Moving towards a singular pointer type

Hi there,

Sorry, I don't have the thread history to reply to since I normally
read llvmdev through the archives, but wanted to give my .02 of
feedback anyway.

As far as I understand, this change is wanted because the LLVM
infrastructure derives no value from knowing the types, and there's a
cost in terms of code spent to support all of it. I've been creating a
frontend that mostly writes out plain-text IR.

Is the type-checking of pointer types still done when constructing IR
through builder APIs? Otherwise this makes debugging significantly
harder for me. I've also really liked how readable LLVM IR is, and it
would seem like this change would negatively affect the readability.

I have no qualms with not propagating any of the pointer type data to
lower-level LLVM APIs and from the discussion, it seems like I'll
still be allowed to have the types in there for backwards
compatibility, but I wonder if it wouldn't be worthwhile to also keep
some of the type-checking in the verification code, and only ditch all
the type information (or, just not consider it) after that part.

Cheers,

Dirkjan

Hi,

Dirkjan Ochtman <dirkjan <at> ochtman.nl> writes:

As far as I understand, this change is wanted because the LLVM
infrastructure derives no value from knowing the types, and there's a
cost in terms of code spent to support all of it. I've been creating a
frontend that mostly writes out plain-text IR.

Is the type-checking of pointer types still done when constructing IR
through builder APIs? Otherwise this makes debugging significantly
harder for me. I've also really liked how readable LLVM IR is, and it
would seem like this change would negatively affect the readability.

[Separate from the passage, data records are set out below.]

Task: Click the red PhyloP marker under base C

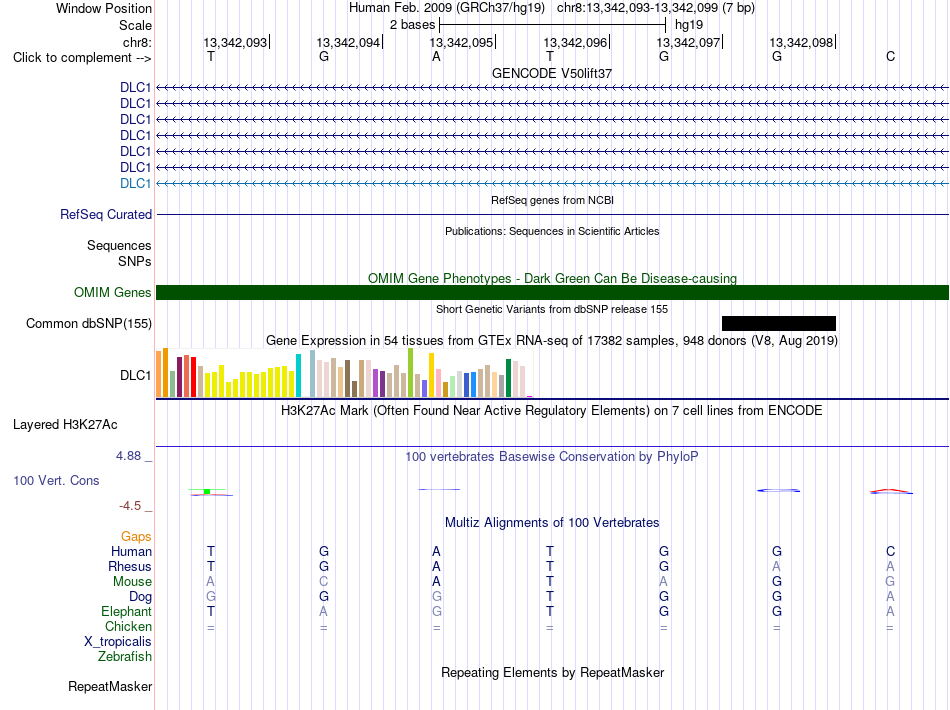Action: pyautogui.click(x=889, y=491)
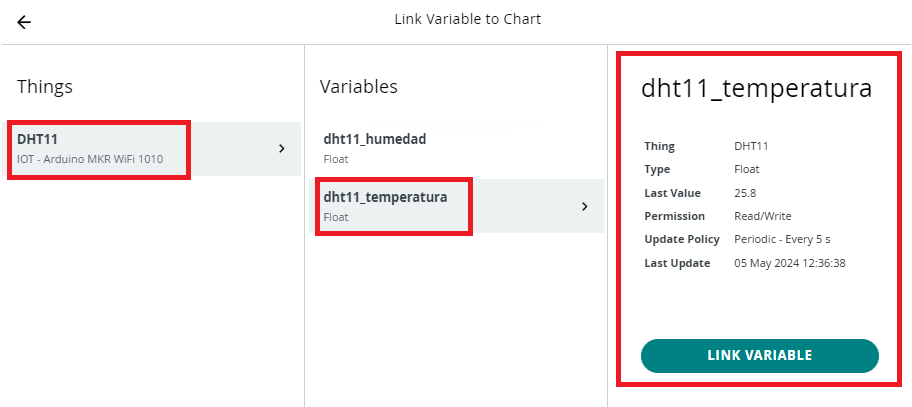Screen dimensions: 912x407
Task: Click the Permission value Read/Write
Action: (x=763, y=216)
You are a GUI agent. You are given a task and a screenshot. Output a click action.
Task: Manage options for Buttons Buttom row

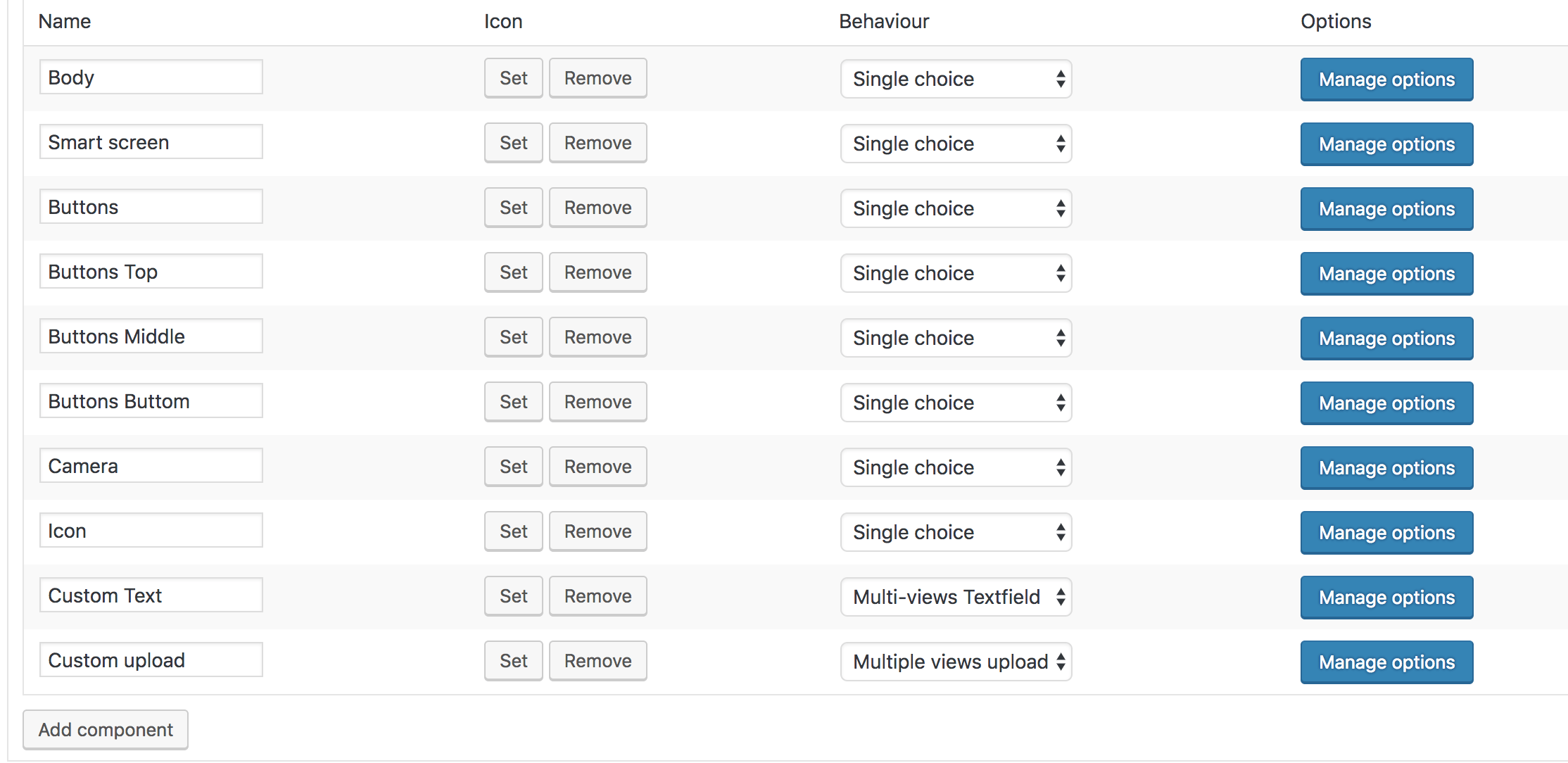(1386, 403)
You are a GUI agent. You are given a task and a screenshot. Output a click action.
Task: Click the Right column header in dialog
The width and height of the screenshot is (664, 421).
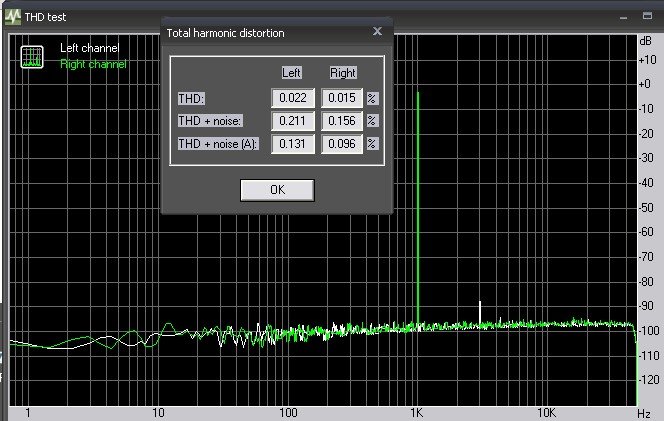pyautogui.click(x=343, y=73)
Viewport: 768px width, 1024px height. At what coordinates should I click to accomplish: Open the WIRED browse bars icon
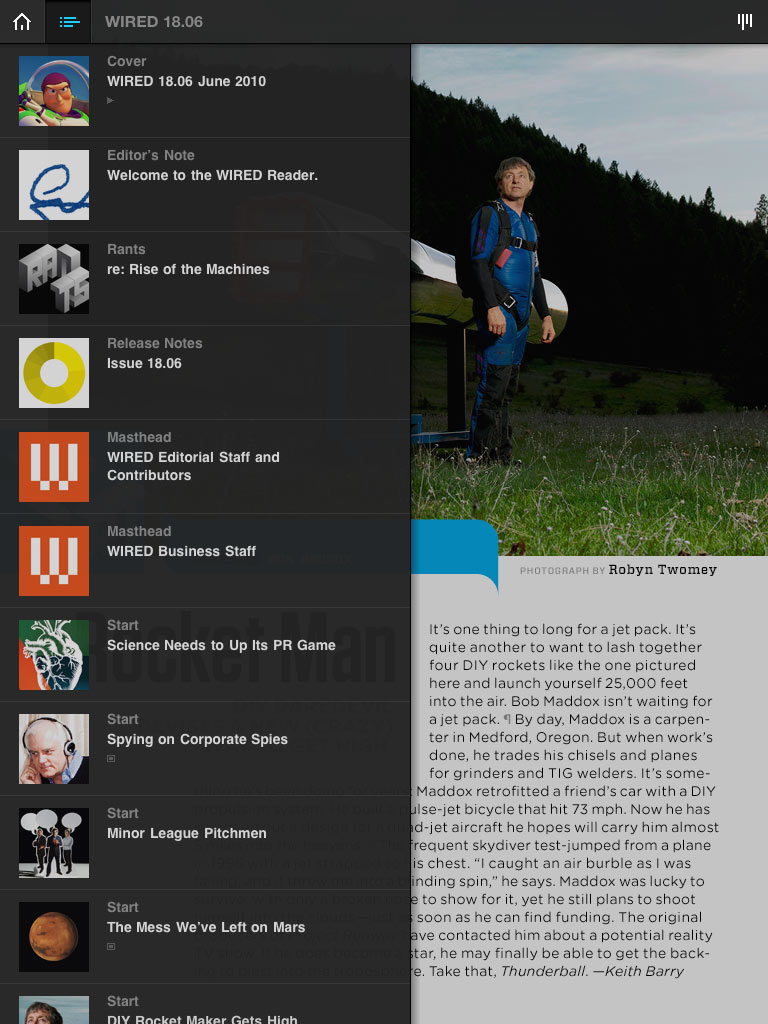coord(744,21)
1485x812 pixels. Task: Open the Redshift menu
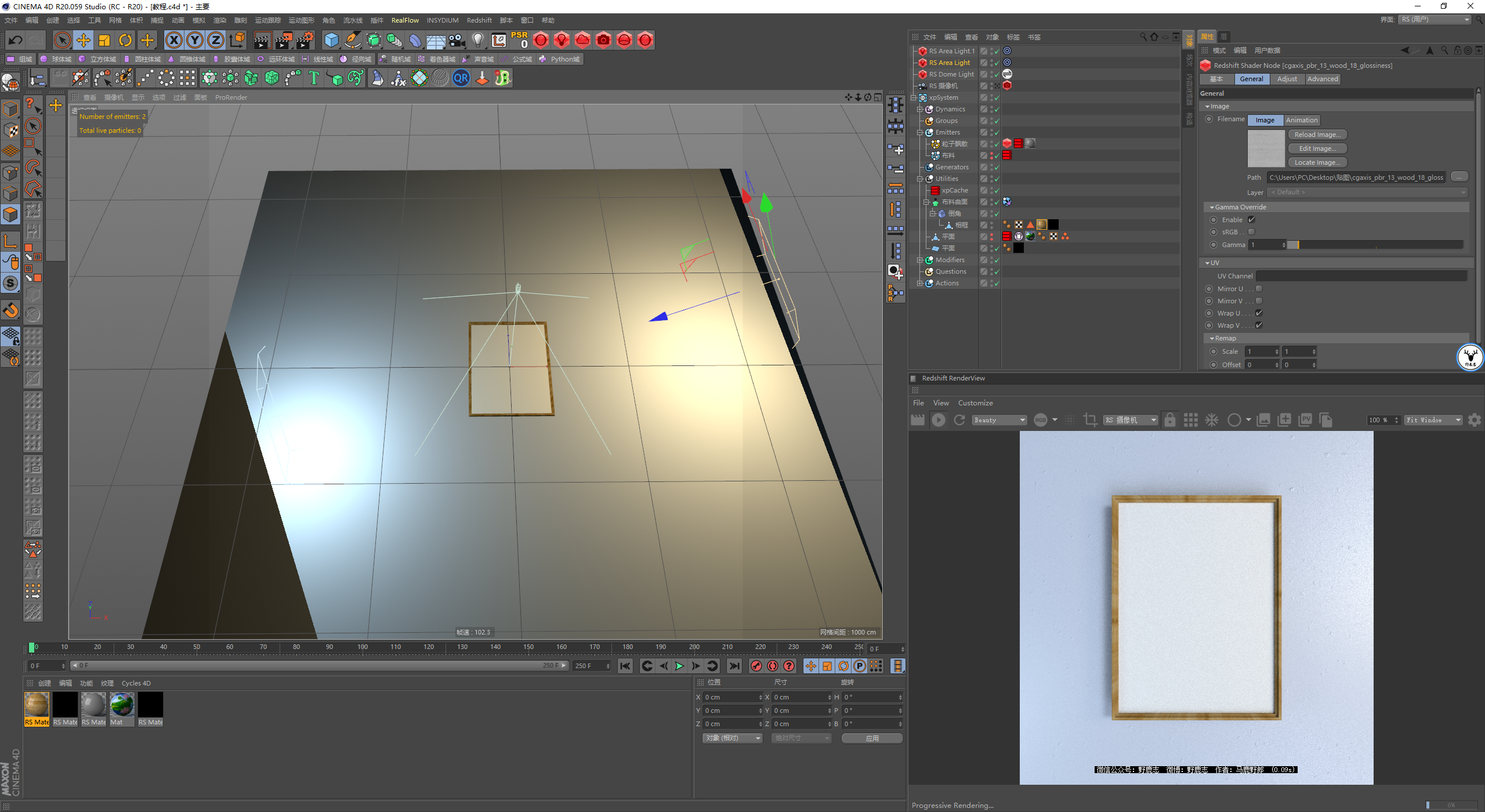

I kindof agree with Dirkjan. We use a similar approach (Numba calls into
llvmlite to generate textual LLVM IR), and the type checking can come in
handy to avoid later crashes (otherwise it's very easy to mess up a
getelementptr instruction).

However, llvmlite does track types on its own, so we could also add our
own error checking before generating the IR.

Regards

Antoine.

Hi,

Dirkjan Ochtman <dirkjan <at> ochtman.nl> writes:
>
> As far as I understand, this change is wanted because the LLVM
> infrastructure derives no value from knowing the types, and there's a
> cost in terms of code spent to support all of it. I've been creating a
> frontend that mostly writes out plain-text IR.
>
> Is the type-checking of pointer types still done when constructing IR
> through builder APIs? Otherwise this makes debugging significantly
> harder for me. I've also really liked how readable LLVM IR is, and it
> would seem like this change would negatively affect the readability.

I kindof agree with Dirkjan. We use a similar approach (Numba calls into
llvmlite to generate textual LLVM IR), and the type checking can come in
handy to avoid later crashes (otherwise it's very easy to mess up a
getelementptr instruction).

However, llvmlite does track types on its own, so we could also add our
own error checking before generating the IR.

This change would result in decrreased readibility and a higher chance of
introducing bugs.

I don't think the builder will necessarily be able to do all the required
type-checking for free. Some of it won't be available even at builder-time
(most obvious example would be a parameter register would have no type
information to check against when performing a load - in other cases (like
an alloca to a load) we could probably have some special cases to consult
the type information in the source instruction & check that against the
explicit type in the load - of course then we have the problem of how to
whitelist the cases where you really intended to convert. In those cases we
could have a builder function that tracks that information in a side table
or synthetic instruction perhaps - maybe even a real no-op instruction we
can emit in debug builds just to make the IR more readable/verifiable)

But I don't think that's not high on my priority list unless there's a
pretty strong desire for it - just ideas of how it could be addressed.

- David

I kind of agree with that sentiment. I has various bugs in my projects catched by typechecking on pointer in the past, so this change will come at a real cost.

As I understand it, the main adantage of that change is to get rid of various bitcasts. Would that be possible to have a ptr_bitcast flag in memory operation, indicating that the pointer type needs to be ignored ?

I kind of agree with that sentiment. I has various bugs in my projects
catched by typechecking on pointer in the past, so this change will come at
a real cost.

As I understand it, the main adantage of that change is to get rid of
various bitcasts. Would that be possible to have a ptr_bitcast flag in
memory operation, indicating that the pointer type needs to be ignored ?

You mean leave pointer types in the IR but flag operations (like geps and
loads) to indicate that they shouldn't care about the type of their
operands? That'd still not get us the canonicalization benefits (store and
gep would still produce a type that depends on its operand, etc).

I think if we want the extra safety we could, after introducing the ptr
type, add a no-op cast (like bitcast) that just documents the change in
type so that, say, store to load could be verified. This still wouldn't
provide the current convenience of pointee types in the LLVM IR APIs, but
it /could/ be retrieved with some effort (oh, the load instruction says
load an int, the ptr operand is a store instruction of... an int, etc).

- David

The problem I have with all of this is that it is putting more semantic
information on the pointee type than is actually there.

At a very fundamental level, memory is *not typed* in LLVM. As such,
casting between pointer types isn't actually a bug in a large number of
real-world cases. By providing a pointee type we encourage frontend authors
to rely on this for their type management and I think that is not a sound
practice in general. It may be convenient but it doesn't bear out in
practice long term.

There are a host of other ways in which the LLVM IR is more suited to what
the optimizer wants than what a frontend might find convenient. This is but
one of them. I don't think that the advantages of convenience afforded to
frontends really justify keeping the substantial cost and complexity in the
LLVM IR and optimizer.

My 2 cents.
-Chandler